1. ## Find eigenvalues and eigenvectors of matrices

Find eigenvalues and eigenvectors of this matrix

I found the eigenvalue λ1=-3 and λ2=6
When I added λ1=-3 to the matrix, I have the equation system like this

x1-2x2+2x3=0
-2x1+4x2-4x3=0
2x1-4x2+4x3=0

I don't know how to solve this equation system to figure out x1,x2,x3 and eigenvector. Please help me!

2. ## Re: Find eigenvalues and eigenvectors of matrices

Hey math88.

You should eliminate two rows (since they are all linearly dependent) and you will get x1 - 2x2 + 2x3 = 0.

Now you need to convert that to a vector with a free parameter (call it t) by letting one variable equal to t and solving for the other parameters (in terms of t) and your vector will be (x1(t),x2(t),x3(t)) and this is your eigenvector. You can then normalize this to have length 1 (this is typically done for eigenvectors).

3. ## Re: Find eigenvalues and eigenvectors of matrices

I'm not sure, but
if x3=t and x2=-t so x1= -4t so the eigenvectors is t(-4,-1,1)
or if I choose x1=t, x2=2t so x3=3/2 t -> the eigenvectors is t(1,2,3/2)
I don't know which one is correct.

If x1=t -> x2-x3=t/2
What should I do next to find x2, x3 in term of t?

4. ## Re: Find eigenvalues and eigenvectors of matrices

Originally Posted by math88
Find eigenvalues and eigenvectors of this matrix

I found the eigenvalue λ1=-3 and λ2=6
When I added λ1=-3 to the matrix, I have the equation system like this

x1-2x2+2x3=0
-2x1+4x2-4x3=0
2x1-4x2+4x3=0

I don't know how to solve this equation system to figure out x1,x2,x3 and eigenvector.

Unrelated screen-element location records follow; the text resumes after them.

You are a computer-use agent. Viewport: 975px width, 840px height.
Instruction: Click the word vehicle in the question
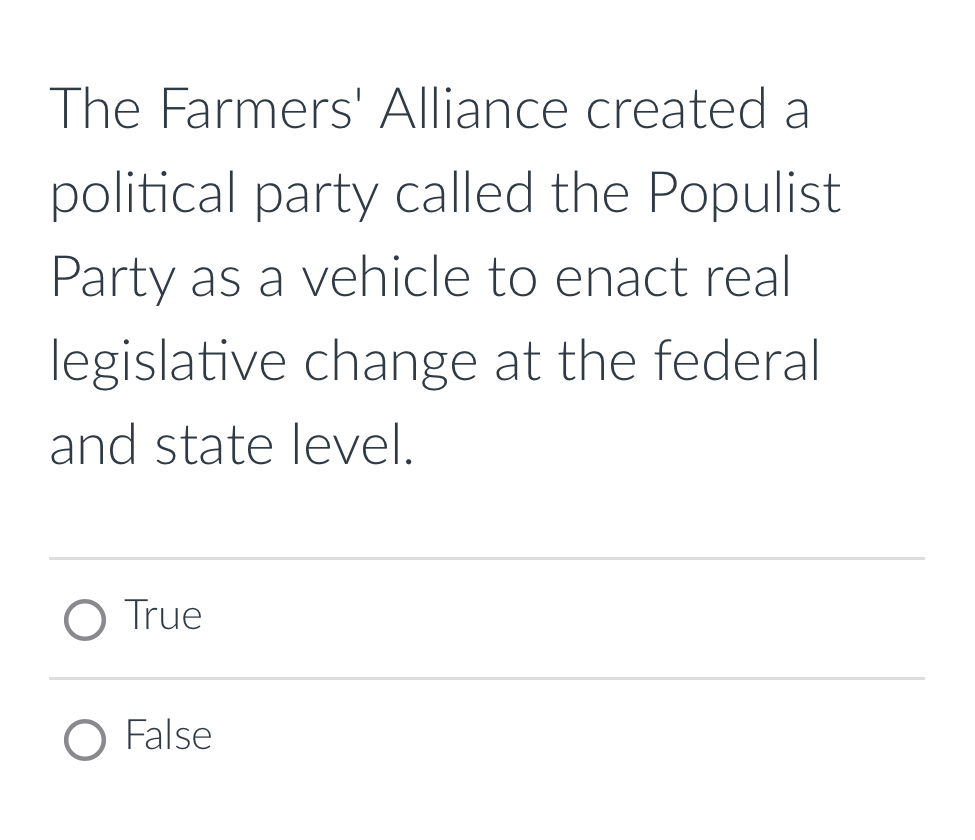click(386, 277)
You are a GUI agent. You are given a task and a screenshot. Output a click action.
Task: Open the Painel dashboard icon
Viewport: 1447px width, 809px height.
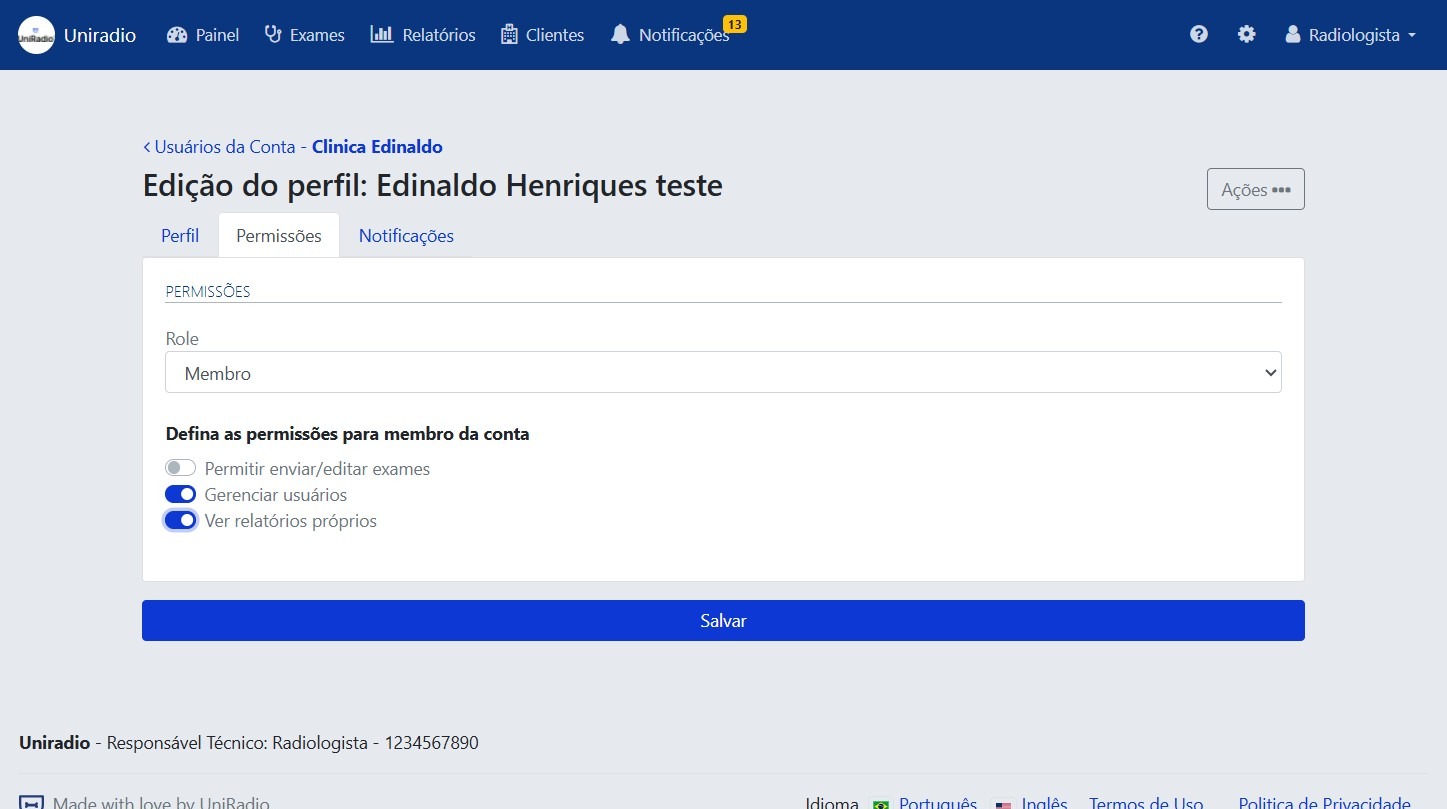click(x=176, y=34)
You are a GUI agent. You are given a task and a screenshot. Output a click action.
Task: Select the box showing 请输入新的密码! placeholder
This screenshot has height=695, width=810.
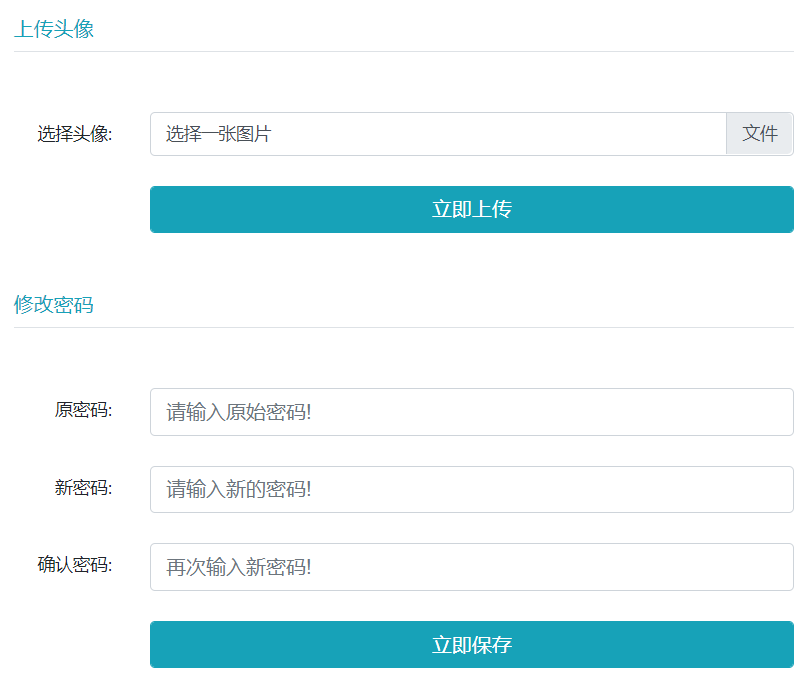[471, 490]
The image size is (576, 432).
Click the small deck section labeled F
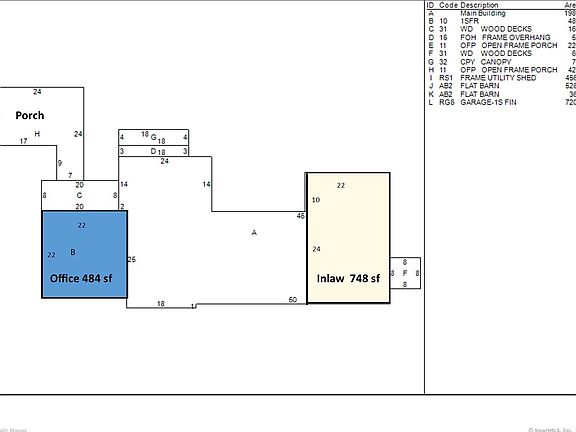[405, 273]
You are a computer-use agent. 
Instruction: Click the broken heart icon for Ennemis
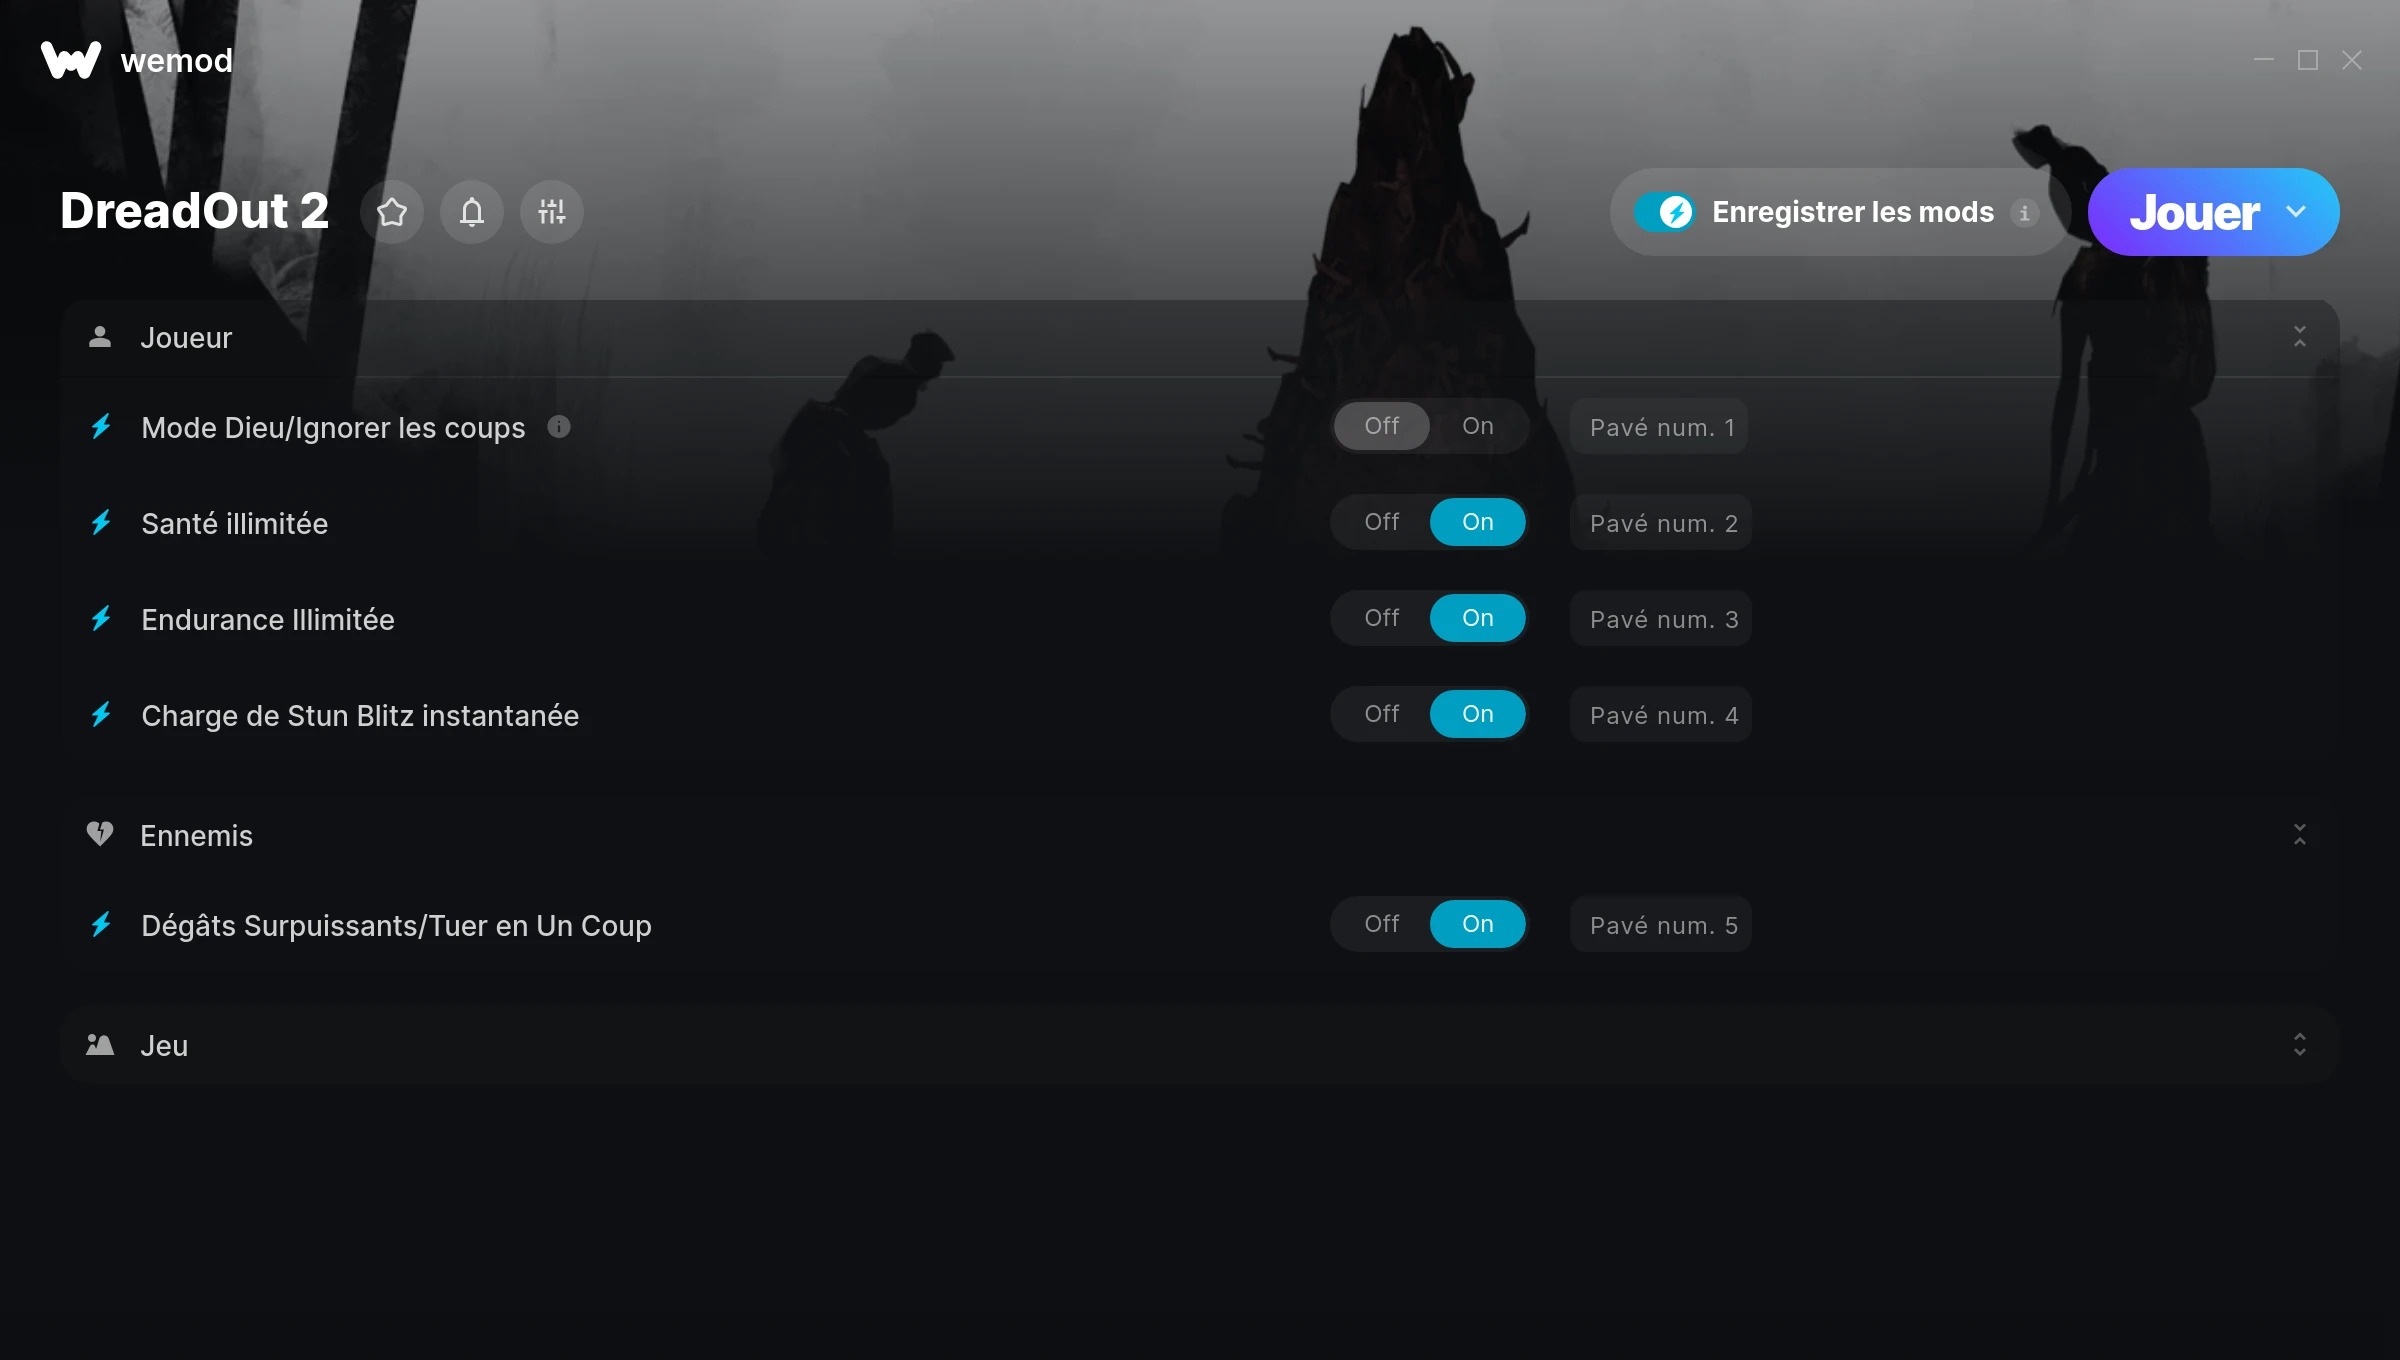pyautogui.click(x=100, y=834)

Please help me!
An nXn matrix always has n eigenvalues. But some of them may be repeated. What are your three eigenvalues?

5. ## Re: Find eigenvalues and eigenvectors of matrices

There are, as I am sure you know, to solve three equations in three variables. Here, an obvious solution is $x_1= x_2= x_3= 0$. Since you used an eigenvalue to get them, there must be another, in fact, infinitely many, non-zero ("non-trivial") solutions.

Here, you can immediately see that the third equation is just 2 times the first. And the second equation is -1 times the third. That is, we really only have one equation here. From the first equation, $x_1- 2x_2+ 2x_3= 0$ we can solve for x_1= 2x_2- 2x_3. Then any eigenvector can be written in the form [tex]<x_1, x_2, x_3>= <2x_2- 2x_3, x_2, x_3>= <2x_2, x_2, 0>+ <-2x_3, 0, x_3>= x_2<2, 1, 0>+ x_3<2, 0, 1>. That is, this "eigenspace" the space of all eigenvectors corresponding to eigenvalue -3 is two-dimensional and is spanned by <2, 1, 0> and <2, 0, 1>.